The experience has taken me back to Los Angeles’ westside in the 1960s and early ‘70s. Our neighborhood,
Ladera Heights, was located near vast tracts of open space owned at the time by the
Hughes Aircraft Company.
This area, where we occasionally caught tadpoles, was referred to as “swampland.” Adults hoped these ugly mudflats would soon be put to good use, like the “beautiful”
Marina del Rey development, that had been built in the 1950s.
Surely something was wrong with me, I thought as a grade-schooler. To me, the Marina, with its dense tangle of masts and thick, concrete high-rises, was the ugly monstrosity.
And the deepest yearnings of my heart were for natural places. I dreamt of flowing streams and open water. Whenever we drove by the Hughes property, I would look for glimpses of meandering creeks and shorebirds, tall grasses and slender cattails. They took my breath away.
No one else seemed sorry that all of it would eventually be paved over, dredged out and channeled under. I concluded that I must be some kind of weird throwback.
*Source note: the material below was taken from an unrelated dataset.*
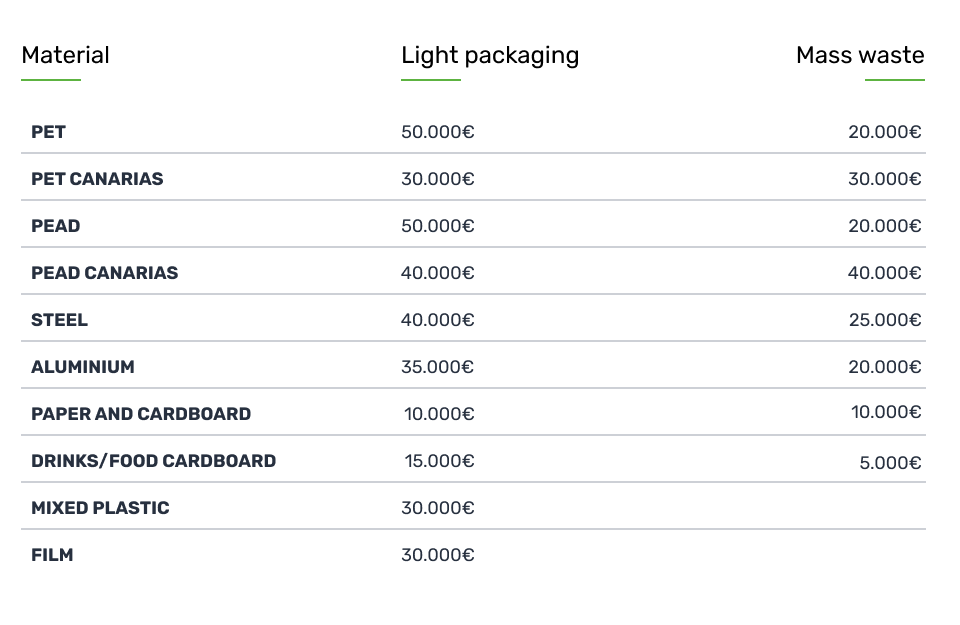Select ALUMINIUM light packaging value 35.000€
Life went on; we moved to Orange County and eventually to the San Gabriel Valley. I almost never revisited my old stomping grounds. But I couldn’t have been happier when I read that a group was dedicated to saving the old Hughes holdings. And it wasn’t a mud flat after all (somehow, I’d known that all along), but an estuary,
The Ballona Wetlands.
It is one of the main things that make me stubbornly optimistic about the future, this ecological consciousness-raising that has taken place during my lifetime.
Up and
down the coast, plans to fill in and pave over wild places are being scuttled and damage done by commercial developers is being remediated.
The fight goes on, even
here in our own backyard. I’m happy to be part of a new group, Friends of Peck Park, that aims to restore and revitalize a little gem located where Arcadia, El Monte, Temple City and Duarte meet. My husband, Steve, and I first stumbled onto this area, formally known as the
Peck Road Water Conservation Park, on our bikes nearly a decade ago.
The 200-acre park, an abandoned rock quarry, houses a beautiful lake that attracts hundreds of species of local and migratory birds. The views of the San Gabriel Mountains are stunning. Yet right now, scruffy, run-down Peck Park is best known for gang crime by night and a county prison work-release program by day.
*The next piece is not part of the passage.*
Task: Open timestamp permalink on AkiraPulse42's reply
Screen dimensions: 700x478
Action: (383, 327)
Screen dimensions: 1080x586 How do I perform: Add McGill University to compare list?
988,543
This Saturday, July 2, our Friends group will be hosting tours and an “open house” for the park, with the help of nonprofit
Amigos de los Rios. Come over at noon, bring your own picnic lunch and enjoy a presentation about the park's restoration and potential, with tours to follow. You'll get a look at this jewel of the SGV’s “Emerald Necklace.” It's at 5401 N. Peck Road, Arcadia. Look hard for a small sign off Peck Road where you'll turn right (coming south on Peck) into the parking lot. You’ll learn about restoration and I promise you’ll be inspired.